# Prior selection
In this notebook we illustrate the selection of a prior for a gaussian process.

The prior is the value returned by the gaussian process when the uncertainty is too large, in can be any model of the data (and will be learned conjointly with the gaussian process during the training).

In [1]:
from fastai.tabular.all import *
from tabularGP import tabularGP_learner
from tabularGP.prior import *

## Data

Builds a regression problem on a subset of the adult dataset:

In [2]:
path = untar_data(URLs.ADULT_SAMPLE)
df = pd.read_csv(path/'adult.csv').sample(1000)
procs = [FillMissing, Normalize, Categorify]

In [3]:
cat_names = ['workclass', 'education', 'marital-status', 'occupation', 'relationship', 'race']
cont_names = ['education-num', 'fnlwgt']
dep_var = 'age'

In [4]:
data = TabularDataLoaders.from_df(df, path, procs=procs, cat_names=cat_names, cont_names=cont_names, y_names=dep_var)

## Priors

The default prior is a constant (`ConstantPrior`), it tend to be a solid choice across problems (as long as the problem is stationary):

In [5]:
learn = tabularGP_learner(data, prior=ConstantPrior)
learn.fit_one_cycle(5, max_lr=1e-3)

epoch,train_loss,valid_loss,time
0,6.999245,6.444979,00:04
1,10.029132,10.245059,00:02
2,9.672515,9.264366,00:02
3,9.207201,9.275622,00:02
4,8.874594,9.348218,00:02


The simplest prior is the `ZeroPrior` which returns zero for all values.
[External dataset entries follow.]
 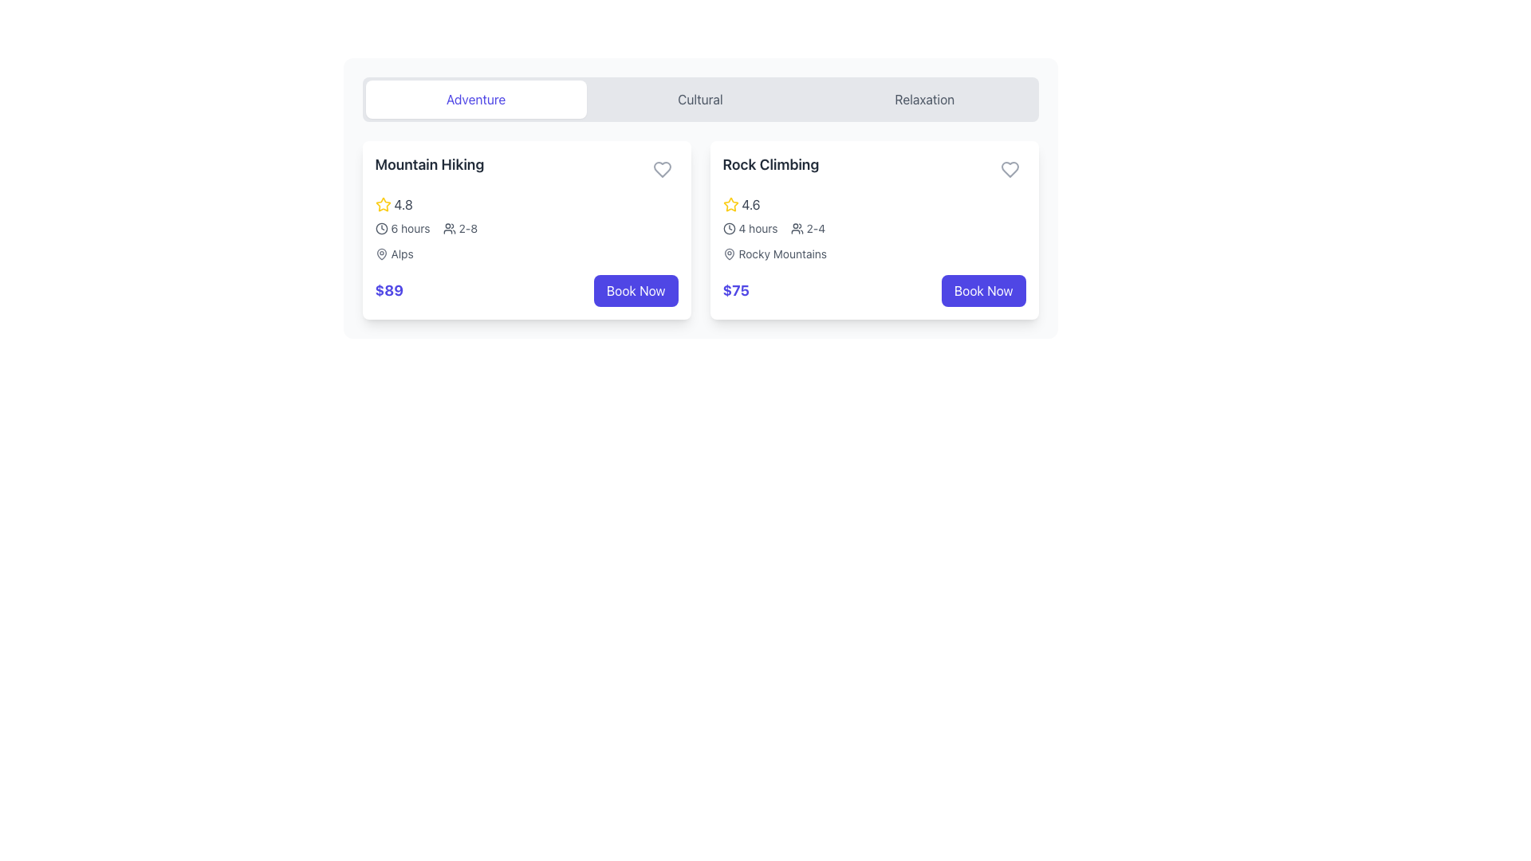 What do you see at coordinates (782, 254) in the screenshot?
I see `the text element that reads 'Rocky Mountains', which is styled in a small gray font and located below the title 'Rock Climbing', next to a map pin icon` at bounding box center [782, 254]. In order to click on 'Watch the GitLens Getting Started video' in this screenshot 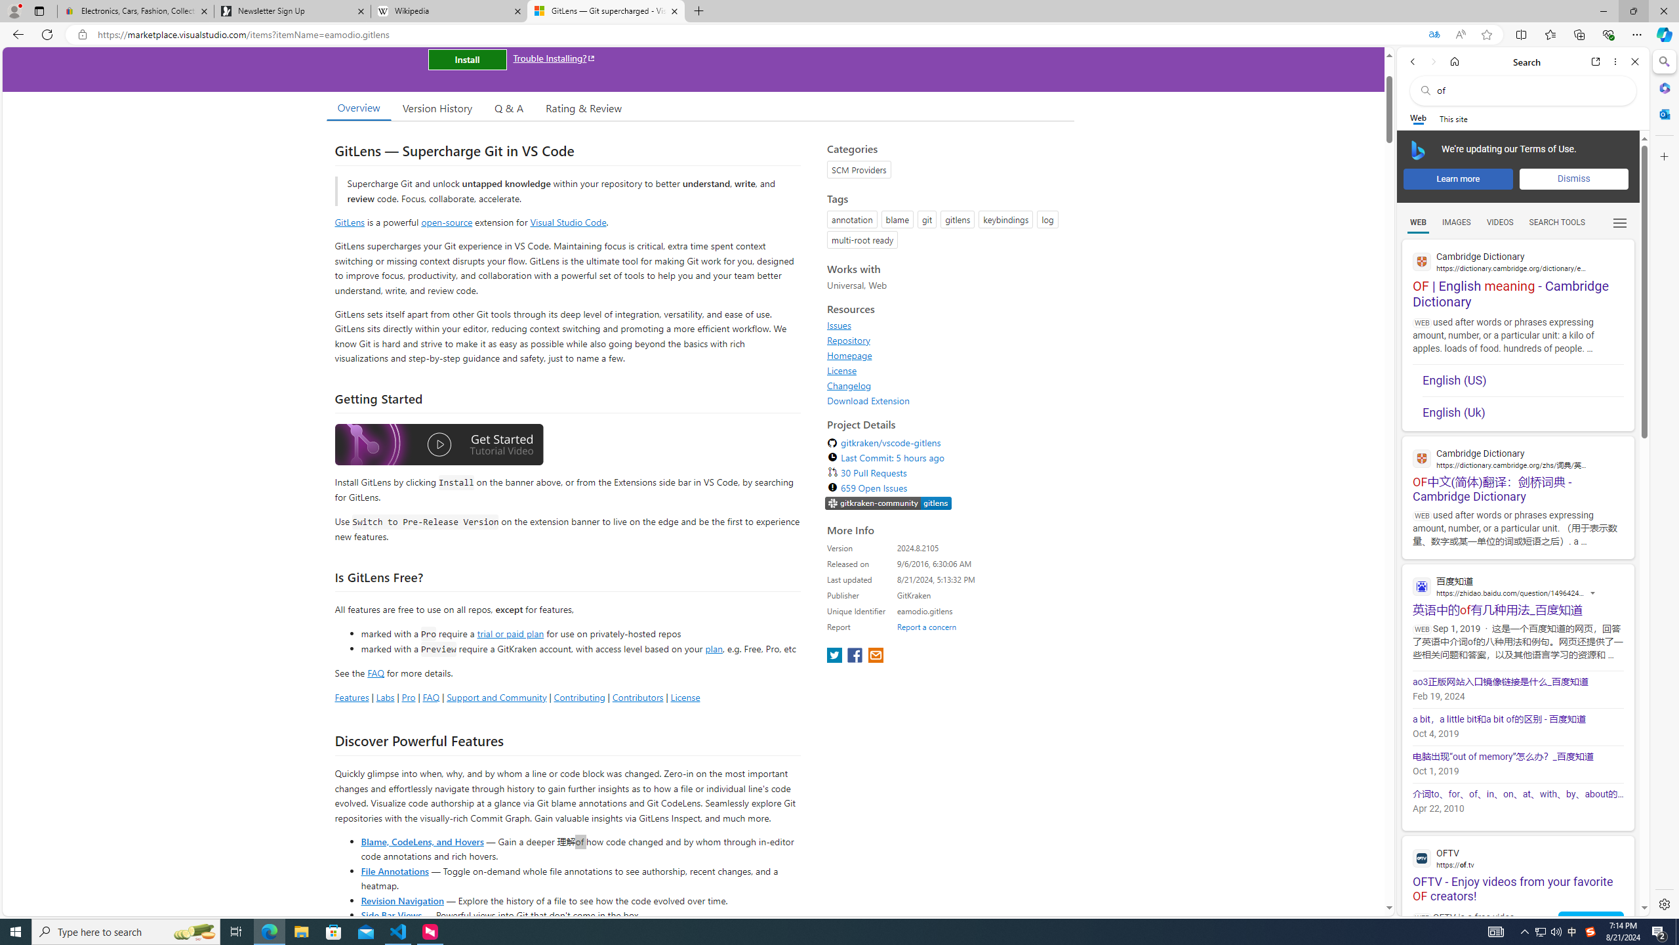, I will do `click(438, 444)`.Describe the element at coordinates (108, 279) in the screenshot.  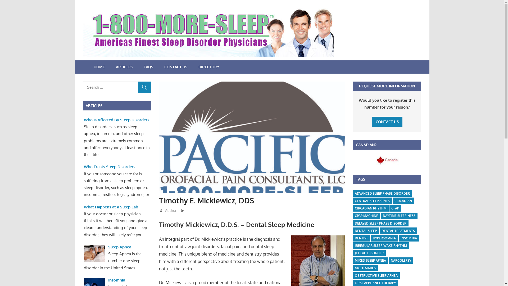
I see `'Insomnia'` at that location.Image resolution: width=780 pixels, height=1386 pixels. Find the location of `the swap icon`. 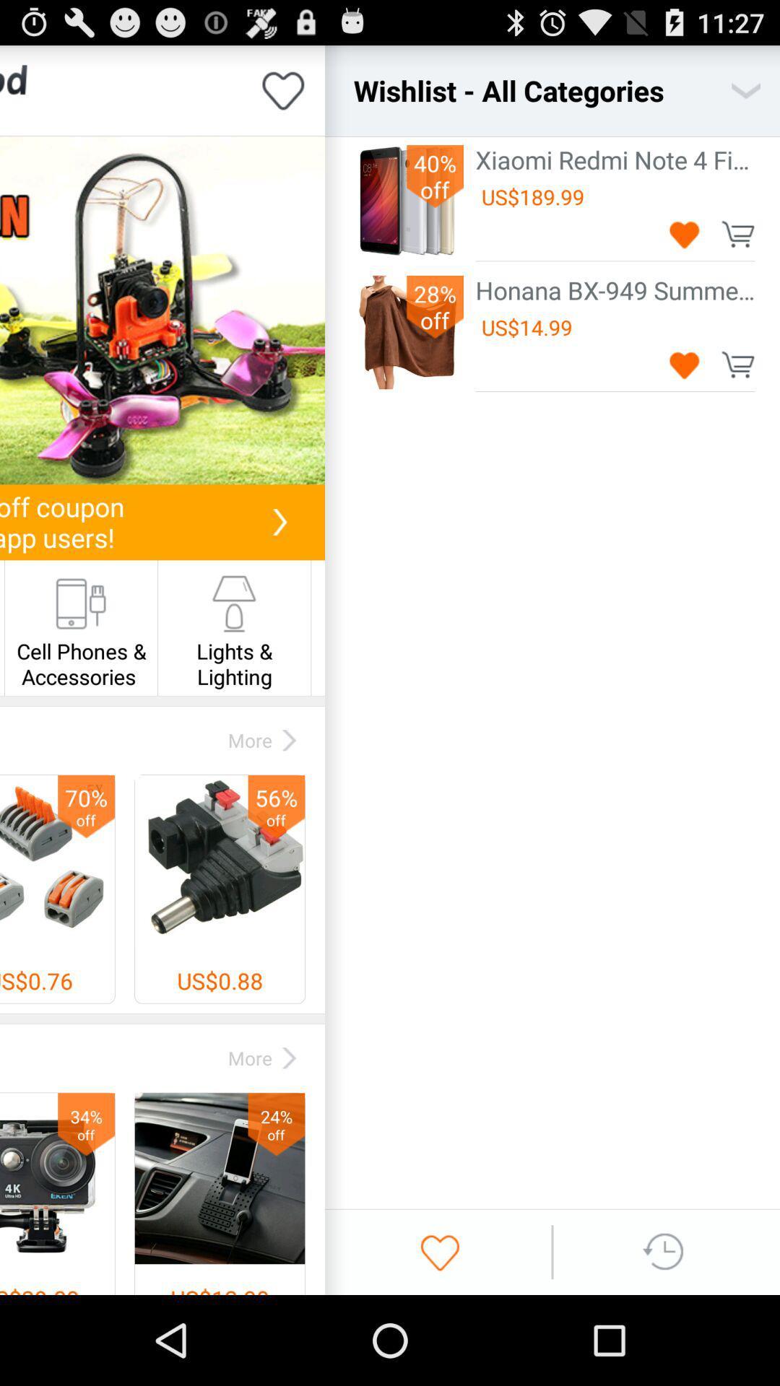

It is only recommended if you have prior knowledge on your output domain and know that zero should be the default value:

In [6]:
learn = tabularGP_learner(data, prior=ZeroPrior)
learn.fit_one_cycle(5, max_lr=1e-3)

epoch,train_loss,valid_loss,time
0,7.948129,7.006125,00:02
1,10.382019,9.145267,00:02
2,9.810264,8.853174,00:02
3,9.34489,8.924518,00:02
4,9.031573,9.014092,00:02


We also provide a linear prior (`LinearPrior`) which is usefull when you know that your output is non stationary and follows a trend:

In [7]:
learn = tabularGP_learner(data, prior=LinearPrior)
learn.fit_one_cycle(5, max_lr=1e-3)

epoch,train_loss,valid_loss,time
0,9.789579,7.680765,00:02
1,8.720916,6.786974,00:02
2,8.115565,6.657002,00:02
3,7.76941,6.658643,00:02
4,7.571187,6.686262,00:02


## Transfer learning

As the prior can be any arbitrary model (as long as the input and output types are compatible), nothing stops us from building our gaussian process on top of a prior model (which might be a gaussian process used for a similar output or a different type of model used for the same output type).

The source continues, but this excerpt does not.